Brief. Copy out all of the records below verbatim, line for line, with no changes.

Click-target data
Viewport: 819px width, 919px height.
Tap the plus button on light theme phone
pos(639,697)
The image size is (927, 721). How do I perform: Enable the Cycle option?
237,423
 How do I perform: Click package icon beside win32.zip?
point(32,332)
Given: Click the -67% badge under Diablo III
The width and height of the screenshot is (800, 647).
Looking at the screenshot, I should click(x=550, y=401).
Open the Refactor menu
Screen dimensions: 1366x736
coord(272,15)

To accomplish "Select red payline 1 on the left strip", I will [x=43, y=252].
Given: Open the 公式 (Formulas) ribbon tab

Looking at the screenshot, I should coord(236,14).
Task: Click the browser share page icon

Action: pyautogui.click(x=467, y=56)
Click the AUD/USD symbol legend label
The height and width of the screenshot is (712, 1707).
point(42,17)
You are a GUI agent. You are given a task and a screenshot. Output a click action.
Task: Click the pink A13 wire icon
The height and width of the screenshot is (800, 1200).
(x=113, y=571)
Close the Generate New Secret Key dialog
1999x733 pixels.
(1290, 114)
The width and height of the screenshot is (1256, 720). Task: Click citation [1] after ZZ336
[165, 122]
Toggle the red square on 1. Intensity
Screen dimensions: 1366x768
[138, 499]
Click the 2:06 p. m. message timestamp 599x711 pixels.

Worked solution.
Viewport: 819px width, 919px height.
Tap the plus button on light theme phone
pos(639,697)
The image size is (927, 721). How do I perform: Enable the Cycle option?
237,423
 How do I perform: Click package icon beside win32.zip?
point(32,332)
Given: Click the -67% badge under Diablo III
The width and height of the screenshot is (800, 647).
Looking at the screenshot, I should click(x=550, y=401).
Open the Refactor menu
Screen dimensions: 1366x736
coord(272,15)

To accomplish "Select red payline 1 on the left strip", I will [x=43, y=252].
Given: Open the 公式 (Formulas) ribbon tab

Looking at the screenshot, I should coord(236,14).
Task: Click the browser share page icon

Action: pyautogui.click(x=467, y=56)
Click the AUD/USD symbol legend label
The height and width of the screenshot is (712, 1707).
point(42,17)
You are a GUI agent. You are given a task and a screenshot. Output a click action.
Task: Click the pink A13 wire icon
The height and width of the screenshot is (800, 1200).
(x=113, y=571)
Close the Generate New Secret Key dialog
1999x733 pixels.
(1290, 114)
The width and height of the screenshot is (1256, 720). Task: Click citation [1] after ZZ336
[165, 122]
Toggle the red square on 1. Intensity
Screen dimensions: 1366x768
[138, 499]
Click the 2:06 p. m. message timestamp 599x711 pixels.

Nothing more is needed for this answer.